The IRR obligation depends on 1, your commission and 2, your start of active service. It runs concurrent with all military active-duty time, whether in a residency training program or not. Conversely, it does not run while you are in a civilian training program if that is prior to starting your active time. So if you get a deferment for one or more years, you get no credit for that time.

Where the military gets sly is in delaying releasing you from the IRR. You may be eligible to be released after the eight years, but that does not mean the reserve commands will automatically do that. You have to request release and to be decommissioned. When you do that, they send you your honorable discharge certificate. Only then are you really done.
 
Thanks for the information.
 
Members don't see this ad :)
IRR is a category of reserve duty that requires no drilling and offers no stipend. It is an administrative status where your commission remains in force but you don't advance in rank or acquire "good" time toward a reserve retirement. You can go from IRR to drilling reserve provided you are physically qualified and are accepted. Under the law, you can also be involuntarily activated to active duty service from IRR, but this has not yet been done to medical doctors (others, yes.)

... You have to request release and to be decommissioned. When you do that, they send you your honorable discharge certificate. Only then are you really done.

Hello orbitsurgMD,

I am on the ANC side of things and on IRR or "sustainment" while I complete my RN, (this June). However since OBLC will not be an option for me for this year due to timeline of licensure adn OBLC start date I have added the FNP certificate to follow my licensure.

While I am waiting to hear back from my recruiter regarding updating my packet and contract I wonder if I may get yanked out of my FNP program midway though?

I am trying to create a new date of entry to next June, not this June. If I could go this August I could strategize and plan things to change but since I will be in OBLC limbo I cannot. After being a full time student for a few years I have not funds to carry me through and need to seek employment, (and do not want to only get a five month RN job, that doesn't seem ethical...a year min, okay). Also, since I am in the progression at my univeristy for FNP natually, I do not want to just stop due to the OBLC limbo.

Any thoughts?

Thanks,
MyrnaGen
 
IRR AND LIVING ABROUD QUESTION.

4 YEAR HPSP. 3 YEAR IM ARMY INTERNSHIP/RESIDENCY. 4 YEAR STAFF INTERNIST. A few extra months for my last $20 k ISP. Enjoyed my time in the army. One deployment. Three duty stations. I will get out with 7 years + 4 months of my 8 year HPSP MSO as active Duty. That leaves me 8 months IRR.
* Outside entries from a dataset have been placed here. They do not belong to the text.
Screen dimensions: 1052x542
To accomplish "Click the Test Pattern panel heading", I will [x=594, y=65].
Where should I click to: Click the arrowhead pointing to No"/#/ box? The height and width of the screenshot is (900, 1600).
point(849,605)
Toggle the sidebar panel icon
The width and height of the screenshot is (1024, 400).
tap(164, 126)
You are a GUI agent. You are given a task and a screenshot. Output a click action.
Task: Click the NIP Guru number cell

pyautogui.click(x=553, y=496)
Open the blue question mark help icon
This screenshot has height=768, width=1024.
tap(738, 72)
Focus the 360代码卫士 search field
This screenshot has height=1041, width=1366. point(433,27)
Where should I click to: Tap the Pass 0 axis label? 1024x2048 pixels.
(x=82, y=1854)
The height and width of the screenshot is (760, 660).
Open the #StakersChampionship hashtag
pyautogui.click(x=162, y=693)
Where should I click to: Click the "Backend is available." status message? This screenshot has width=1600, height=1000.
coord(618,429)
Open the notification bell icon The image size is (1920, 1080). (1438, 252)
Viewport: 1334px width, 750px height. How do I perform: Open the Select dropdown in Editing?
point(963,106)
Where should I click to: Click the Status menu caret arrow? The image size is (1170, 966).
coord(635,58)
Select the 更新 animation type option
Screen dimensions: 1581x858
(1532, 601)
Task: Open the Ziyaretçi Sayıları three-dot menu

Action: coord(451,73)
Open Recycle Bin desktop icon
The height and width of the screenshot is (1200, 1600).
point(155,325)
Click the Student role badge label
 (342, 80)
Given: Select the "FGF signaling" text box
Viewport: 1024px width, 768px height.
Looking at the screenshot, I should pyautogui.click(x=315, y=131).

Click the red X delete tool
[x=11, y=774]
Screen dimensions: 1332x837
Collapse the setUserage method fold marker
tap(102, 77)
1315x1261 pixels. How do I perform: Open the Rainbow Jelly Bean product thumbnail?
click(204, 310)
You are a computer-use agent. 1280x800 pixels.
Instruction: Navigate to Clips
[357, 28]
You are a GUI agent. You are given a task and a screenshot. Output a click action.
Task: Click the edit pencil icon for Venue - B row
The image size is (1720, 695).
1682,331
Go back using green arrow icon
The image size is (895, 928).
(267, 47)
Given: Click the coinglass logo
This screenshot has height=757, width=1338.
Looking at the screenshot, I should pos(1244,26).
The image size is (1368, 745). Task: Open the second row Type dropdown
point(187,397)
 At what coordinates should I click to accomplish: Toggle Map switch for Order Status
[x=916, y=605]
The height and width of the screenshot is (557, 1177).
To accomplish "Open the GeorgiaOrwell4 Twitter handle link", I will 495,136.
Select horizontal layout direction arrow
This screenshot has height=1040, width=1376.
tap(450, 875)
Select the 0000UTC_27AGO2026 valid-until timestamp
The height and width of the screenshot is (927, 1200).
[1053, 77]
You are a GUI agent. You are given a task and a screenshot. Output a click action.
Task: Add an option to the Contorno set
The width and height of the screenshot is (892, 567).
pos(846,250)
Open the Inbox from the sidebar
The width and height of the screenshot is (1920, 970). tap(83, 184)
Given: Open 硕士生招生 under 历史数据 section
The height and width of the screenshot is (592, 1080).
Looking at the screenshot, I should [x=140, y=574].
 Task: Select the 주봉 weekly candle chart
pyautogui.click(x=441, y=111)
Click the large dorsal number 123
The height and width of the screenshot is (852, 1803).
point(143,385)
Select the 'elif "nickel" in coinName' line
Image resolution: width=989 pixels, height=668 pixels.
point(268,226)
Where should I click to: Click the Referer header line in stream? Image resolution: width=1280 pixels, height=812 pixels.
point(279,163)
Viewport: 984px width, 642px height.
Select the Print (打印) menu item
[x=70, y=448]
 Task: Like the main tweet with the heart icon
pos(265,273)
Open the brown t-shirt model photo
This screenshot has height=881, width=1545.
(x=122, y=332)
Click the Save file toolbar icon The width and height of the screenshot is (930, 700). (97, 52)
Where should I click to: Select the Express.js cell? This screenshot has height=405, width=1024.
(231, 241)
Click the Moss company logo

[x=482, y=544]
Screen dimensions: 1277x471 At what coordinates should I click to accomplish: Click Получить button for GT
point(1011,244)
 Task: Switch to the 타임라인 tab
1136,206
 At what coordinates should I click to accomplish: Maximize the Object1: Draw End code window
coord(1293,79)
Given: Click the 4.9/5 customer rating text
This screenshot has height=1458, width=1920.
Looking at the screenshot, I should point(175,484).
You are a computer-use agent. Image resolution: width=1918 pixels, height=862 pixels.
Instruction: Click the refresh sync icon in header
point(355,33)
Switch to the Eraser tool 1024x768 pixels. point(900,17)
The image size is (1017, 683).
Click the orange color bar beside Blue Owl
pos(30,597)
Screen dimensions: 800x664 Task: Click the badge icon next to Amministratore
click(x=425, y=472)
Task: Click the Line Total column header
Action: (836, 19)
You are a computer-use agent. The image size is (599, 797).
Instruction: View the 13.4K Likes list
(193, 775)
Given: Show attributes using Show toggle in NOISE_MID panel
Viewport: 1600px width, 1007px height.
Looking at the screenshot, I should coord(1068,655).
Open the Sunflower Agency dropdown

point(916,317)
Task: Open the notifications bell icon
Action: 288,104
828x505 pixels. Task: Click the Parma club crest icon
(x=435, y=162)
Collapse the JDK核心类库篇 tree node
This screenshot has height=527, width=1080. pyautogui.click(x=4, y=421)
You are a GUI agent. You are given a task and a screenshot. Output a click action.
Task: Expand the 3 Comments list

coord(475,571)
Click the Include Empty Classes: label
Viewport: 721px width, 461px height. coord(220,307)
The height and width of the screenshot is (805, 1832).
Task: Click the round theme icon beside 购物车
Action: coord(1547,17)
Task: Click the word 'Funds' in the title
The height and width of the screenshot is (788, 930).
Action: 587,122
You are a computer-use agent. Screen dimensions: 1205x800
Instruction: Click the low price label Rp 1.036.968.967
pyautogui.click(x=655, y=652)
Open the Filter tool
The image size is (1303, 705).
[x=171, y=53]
IRR question. I plan to go off active duty to living abroud with my wive's new job ( the reason I'm getting out). Can I live abroad for my remaining 8 months of MSO in the IRR? If not that will be very devistating to my wife and kids after being away from them for a nine month deployment!
 
IRR question. I plan to go off active duty to living abroud with my wive's new job ( the reason I'm getting out). Can I live abroad for my remaining 8 months of MSO in the IRR? If not that will be very devistating to my wife and kids after being away from them for a nine month deployment!

This definitely seems like the kind of situation that would be much easier to seek forgiveness than get permission. I'm sure there have been military spouses, etc that lived abroad during their IRR time.
 
IRR enrollment does not obligate you to live in CONUS.

Also, remember to resign your commission when your MSO is up; it doesn't happen automatically.
 
My understanding is that if you're not on orders, the Army doesn't have any say in your life. You could be in the active reserve and live abroad as long as you make it back for your drill obligation...
 
So in my research of retirement points, it says that IRR counts toward retirement points. So do those 6 week blocks of AD activation every year to do OBLC and medical roations for those of us who were/are HPSP students. Although, not very many points.